Quickstart#

This page walks through a complete query end-to-end.

The full example#

import org.apache.arrow.memory.RootAllocator;
import org.apache.arrow.vector.ipc.ArrowReader;
import org.apache.datafusion.DataFrame;
import org.apache.datafusion.SessionContext;

try (var allocator = new RootAllocator();
     var ctx = new SessionContext()) {

    ctx.registerParquet("orders", "/path/to/orders.parquet");

    try (DataFrame df = ctx.sql(
            "SELECT o_orderpriority, COUNT(*) AS n " +
            "FROM orders GROUP BY o_orderpriority");
         ArrowReader reader = df.collect(allocator)) {
        while (reader.loadNextBatch()) {
            var batch = reader.getVectorSchemaRoot();
            // ...
        }
    }
}

Walkthrough#

Allocator. RootAllocator is the Arrow off-heap memory allocator. Every JVM-side Arrow buffer is tracked under an allocator; when the allocator is closed, leaked buffers are reported. Use one allocator per query (or one per application) and close it in a try-with-resources.
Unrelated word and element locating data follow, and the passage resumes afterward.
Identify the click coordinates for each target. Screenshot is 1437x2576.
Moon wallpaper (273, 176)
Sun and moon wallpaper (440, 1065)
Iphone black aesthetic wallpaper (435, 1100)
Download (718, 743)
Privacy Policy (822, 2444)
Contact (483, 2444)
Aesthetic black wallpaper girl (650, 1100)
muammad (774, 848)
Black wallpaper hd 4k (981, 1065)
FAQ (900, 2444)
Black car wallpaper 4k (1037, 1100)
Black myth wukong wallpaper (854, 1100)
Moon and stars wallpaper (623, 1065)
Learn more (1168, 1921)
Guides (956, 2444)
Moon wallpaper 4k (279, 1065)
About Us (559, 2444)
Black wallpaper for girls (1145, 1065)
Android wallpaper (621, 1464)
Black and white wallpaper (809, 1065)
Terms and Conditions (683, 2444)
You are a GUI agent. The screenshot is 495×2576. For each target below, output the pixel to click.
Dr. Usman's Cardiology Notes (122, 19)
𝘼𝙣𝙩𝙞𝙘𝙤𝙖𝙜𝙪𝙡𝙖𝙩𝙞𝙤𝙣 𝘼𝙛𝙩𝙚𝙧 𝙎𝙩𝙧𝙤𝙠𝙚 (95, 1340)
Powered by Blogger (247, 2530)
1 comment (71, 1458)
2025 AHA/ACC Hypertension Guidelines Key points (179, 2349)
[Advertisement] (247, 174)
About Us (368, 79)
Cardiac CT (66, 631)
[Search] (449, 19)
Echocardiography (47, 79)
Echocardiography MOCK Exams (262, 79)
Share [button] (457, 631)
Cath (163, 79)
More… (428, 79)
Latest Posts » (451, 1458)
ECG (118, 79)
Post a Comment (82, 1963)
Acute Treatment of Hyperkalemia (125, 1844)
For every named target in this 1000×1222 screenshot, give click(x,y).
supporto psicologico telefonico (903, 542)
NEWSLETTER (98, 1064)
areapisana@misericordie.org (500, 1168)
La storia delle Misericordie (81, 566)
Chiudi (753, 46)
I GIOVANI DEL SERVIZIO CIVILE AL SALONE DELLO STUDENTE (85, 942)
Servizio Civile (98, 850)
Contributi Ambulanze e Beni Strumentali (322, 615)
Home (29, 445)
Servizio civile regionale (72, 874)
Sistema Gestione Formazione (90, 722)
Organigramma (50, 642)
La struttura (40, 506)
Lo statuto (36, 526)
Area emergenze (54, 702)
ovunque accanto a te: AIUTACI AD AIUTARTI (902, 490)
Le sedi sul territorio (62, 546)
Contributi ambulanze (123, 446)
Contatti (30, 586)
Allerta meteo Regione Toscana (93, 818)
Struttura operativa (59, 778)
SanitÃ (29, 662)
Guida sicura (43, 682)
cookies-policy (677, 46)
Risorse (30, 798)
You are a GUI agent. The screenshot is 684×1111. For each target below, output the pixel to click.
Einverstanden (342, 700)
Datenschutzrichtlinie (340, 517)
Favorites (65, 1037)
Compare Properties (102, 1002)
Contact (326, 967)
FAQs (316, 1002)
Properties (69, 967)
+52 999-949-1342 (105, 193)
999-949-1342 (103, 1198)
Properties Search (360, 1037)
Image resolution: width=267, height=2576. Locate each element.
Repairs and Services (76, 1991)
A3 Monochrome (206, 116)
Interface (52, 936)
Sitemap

Session context. SessionContext is the entry point into DataFusion. It holds the catalog of registered tables and the query planner. It is AutoCloseable and not thread-safe — use one per thread, or guard access externally.

Registering data. registerParquet(name, path) reads the file’s footer on call and exposes it under the given table name. See Parquet for the options form.

SQL. ctx.sql("...") plans the query and returns a DataFrame. The query is not executed until results are pulled.

Collecting results. df.collect(allocator) starts native execution and returns an ArrowReader. Each loadNextBatch() call pulls the next VectorSchemaRoot; iterate until it returns false.

Cleanup. Both SessionContext and DataFrame are AutoCloseable. Use try-with-resources so native resources and Arrow buffers are released even on exception.